The first line of the entries through the line bearing "Task: Click the En Avant Guingamp crest": copy these lines exactly and return nothing else.

(EXERCISE MATERIAL begins)

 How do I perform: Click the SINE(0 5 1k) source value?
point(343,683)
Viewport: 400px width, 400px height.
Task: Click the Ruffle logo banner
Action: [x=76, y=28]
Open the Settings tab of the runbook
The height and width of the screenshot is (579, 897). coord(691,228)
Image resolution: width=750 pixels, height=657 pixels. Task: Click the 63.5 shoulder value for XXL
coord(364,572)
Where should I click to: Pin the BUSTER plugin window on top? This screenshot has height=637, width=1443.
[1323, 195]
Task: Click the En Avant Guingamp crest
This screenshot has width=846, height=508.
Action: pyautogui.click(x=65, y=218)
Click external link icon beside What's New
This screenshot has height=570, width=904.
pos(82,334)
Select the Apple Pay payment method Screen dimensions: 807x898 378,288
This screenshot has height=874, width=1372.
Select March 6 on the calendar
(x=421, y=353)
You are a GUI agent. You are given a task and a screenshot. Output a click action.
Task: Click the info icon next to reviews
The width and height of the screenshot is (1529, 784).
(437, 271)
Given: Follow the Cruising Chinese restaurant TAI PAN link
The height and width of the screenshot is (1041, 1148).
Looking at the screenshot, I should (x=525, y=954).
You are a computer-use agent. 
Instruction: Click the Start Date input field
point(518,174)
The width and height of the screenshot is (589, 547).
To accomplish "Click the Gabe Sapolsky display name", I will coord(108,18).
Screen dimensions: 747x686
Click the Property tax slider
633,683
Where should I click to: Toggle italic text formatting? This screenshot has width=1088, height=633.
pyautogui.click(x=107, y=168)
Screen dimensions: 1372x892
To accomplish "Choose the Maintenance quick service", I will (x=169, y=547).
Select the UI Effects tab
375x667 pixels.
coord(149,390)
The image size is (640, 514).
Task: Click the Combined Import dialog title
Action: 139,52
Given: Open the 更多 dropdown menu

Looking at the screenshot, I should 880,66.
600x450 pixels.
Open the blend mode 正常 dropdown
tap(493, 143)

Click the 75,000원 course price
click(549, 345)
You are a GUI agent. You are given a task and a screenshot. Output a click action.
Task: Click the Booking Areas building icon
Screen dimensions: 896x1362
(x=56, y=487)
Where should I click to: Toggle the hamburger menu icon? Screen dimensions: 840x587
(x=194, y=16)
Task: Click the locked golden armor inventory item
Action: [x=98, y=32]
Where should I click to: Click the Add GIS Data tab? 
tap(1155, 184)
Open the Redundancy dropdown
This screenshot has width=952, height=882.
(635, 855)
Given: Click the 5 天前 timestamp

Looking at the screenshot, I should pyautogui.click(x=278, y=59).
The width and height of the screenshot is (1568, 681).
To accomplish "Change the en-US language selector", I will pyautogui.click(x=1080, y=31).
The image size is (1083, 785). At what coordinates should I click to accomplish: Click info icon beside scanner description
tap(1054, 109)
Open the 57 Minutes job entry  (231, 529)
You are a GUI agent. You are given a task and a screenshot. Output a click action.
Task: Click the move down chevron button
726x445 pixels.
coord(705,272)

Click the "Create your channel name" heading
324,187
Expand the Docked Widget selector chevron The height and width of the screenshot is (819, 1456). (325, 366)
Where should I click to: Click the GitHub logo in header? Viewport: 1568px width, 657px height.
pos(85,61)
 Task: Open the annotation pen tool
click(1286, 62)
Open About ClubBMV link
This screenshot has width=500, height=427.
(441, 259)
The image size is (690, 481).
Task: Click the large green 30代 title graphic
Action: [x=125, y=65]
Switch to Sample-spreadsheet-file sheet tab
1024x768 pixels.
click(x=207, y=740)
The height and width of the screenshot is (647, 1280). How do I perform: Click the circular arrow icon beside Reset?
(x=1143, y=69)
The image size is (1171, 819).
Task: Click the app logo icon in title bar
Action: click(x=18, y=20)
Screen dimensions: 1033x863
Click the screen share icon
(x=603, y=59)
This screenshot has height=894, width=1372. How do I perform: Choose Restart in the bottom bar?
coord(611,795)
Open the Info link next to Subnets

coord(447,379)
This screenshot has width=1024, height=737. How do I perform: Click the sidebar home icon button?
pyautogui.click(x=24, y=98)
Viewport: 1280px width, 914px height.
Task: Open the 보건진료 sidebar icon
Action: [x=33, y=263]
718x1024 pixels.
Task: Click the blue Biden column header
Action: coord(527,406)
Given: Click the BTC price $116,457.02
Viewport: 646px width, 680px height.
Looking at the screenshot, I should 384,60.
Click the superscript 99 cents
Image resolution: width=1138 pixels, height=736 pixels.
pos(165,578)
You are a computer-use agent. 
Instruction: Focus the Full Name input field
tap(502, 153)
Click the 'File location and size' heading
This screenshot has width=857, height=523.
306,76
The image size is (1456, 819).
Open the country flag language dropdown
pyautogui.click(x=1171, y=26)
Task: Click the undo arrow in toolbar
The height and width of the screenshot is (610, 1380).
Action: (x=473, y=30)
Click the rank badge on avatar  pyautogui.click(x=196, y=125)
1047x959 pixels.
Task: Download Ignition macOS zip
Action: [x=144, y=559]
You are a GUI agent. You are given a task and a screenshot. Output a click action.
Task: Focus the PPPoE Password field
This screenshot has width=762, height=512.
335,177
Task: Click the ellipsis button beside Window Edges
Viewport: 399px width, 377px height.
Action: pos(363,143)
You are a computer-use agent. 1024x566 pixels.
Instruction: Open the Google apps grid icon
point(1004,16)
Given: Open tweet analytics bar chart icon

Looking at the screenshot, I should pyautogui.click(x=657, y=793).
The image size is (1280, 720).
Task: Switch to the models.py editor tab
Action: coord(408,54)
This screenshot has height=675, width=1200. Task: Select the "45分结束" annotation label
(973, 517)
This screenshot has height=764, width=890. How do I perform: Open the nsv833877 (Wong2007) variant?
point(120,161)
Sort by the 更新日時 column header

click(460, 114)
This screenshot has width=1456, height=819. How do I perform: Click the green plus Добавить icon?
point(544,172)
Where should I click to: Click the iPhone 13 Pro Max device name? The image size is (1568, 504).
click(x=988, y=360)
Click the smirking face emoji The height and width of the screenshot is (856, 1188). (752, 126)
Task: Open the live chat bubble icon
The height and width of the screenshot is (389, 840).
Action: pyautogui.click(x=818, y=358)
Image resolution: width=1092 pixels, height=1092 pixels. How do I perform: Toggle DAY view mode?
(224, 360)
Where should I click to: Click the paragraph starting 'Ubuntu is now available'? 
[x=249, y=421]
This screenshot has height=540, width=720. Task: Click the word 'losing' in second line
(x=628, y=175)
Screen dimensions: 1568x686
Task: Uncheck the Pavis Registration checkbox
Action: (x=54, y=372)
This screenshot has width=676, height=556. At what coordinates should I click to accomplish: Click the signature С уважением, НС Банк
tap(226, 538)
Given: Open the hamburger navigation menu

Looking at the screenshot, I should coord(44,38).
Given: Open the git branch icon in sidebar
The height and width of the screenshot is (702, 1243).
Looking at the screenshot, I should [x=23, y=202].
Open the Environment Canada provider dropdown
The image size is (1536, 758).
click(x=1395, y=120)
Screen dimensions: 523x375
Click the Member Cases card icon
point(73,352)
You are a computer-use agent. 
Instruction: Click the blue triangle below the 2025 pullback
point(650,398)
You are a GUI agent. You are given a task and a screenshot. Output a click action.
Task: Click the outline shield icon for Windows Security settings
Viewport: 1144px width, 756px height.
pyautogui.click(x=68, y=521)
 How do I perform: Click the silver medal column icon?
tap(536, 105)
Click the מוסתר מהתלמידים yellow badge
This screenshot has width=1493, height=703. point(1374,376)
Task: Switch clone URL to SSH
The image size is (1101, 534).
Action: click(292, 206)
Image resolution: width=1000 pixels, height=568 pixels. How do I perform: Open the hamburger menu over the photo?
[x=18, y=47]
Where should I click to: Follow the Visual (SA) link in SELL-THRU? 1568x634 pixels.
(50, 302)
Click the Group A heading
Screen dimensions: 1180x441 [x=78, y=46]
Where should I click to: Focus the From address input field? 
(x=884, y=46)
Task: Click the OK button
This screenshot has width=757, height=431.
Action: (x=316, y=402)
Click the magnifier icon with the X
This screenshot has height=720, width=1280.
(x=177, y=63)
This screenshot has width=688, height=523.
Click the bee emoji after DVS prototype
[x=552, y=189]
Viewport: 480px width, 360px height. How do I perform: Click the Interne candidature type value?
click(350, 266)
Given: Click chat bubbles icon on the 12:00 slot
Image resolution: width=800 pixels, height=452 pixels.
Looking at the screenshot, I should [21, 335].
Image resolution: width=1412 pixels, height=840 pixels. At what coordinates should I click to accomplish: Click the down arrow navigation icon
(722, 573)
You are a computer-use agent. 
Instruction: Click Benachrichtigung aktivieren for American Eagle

(EXERCISE MATERIAL ends)

*PROBLEM SOLUTION*
 How do I perform: Click the SINE(0 5 1k) source value?
point(343,683)
Viewport: 400px width, 400px height.
Task: Click the Ruffle logo banner
Action: [x=76, y=28]
Open the Settings tab of the runbook
The height and width of the screenshot is (579, 897). coord(691,228)
Image resolution: width=750 pixels, height=657 pixels. Task: Click the 63.5 shoulder value for XXL
coord(364,572)
Where should I click to: Pin the BUSTER plugin window on top? This screenshot has height=637, width=1443.
[1323, 195]
Task: Click the En Avant Guingamp crest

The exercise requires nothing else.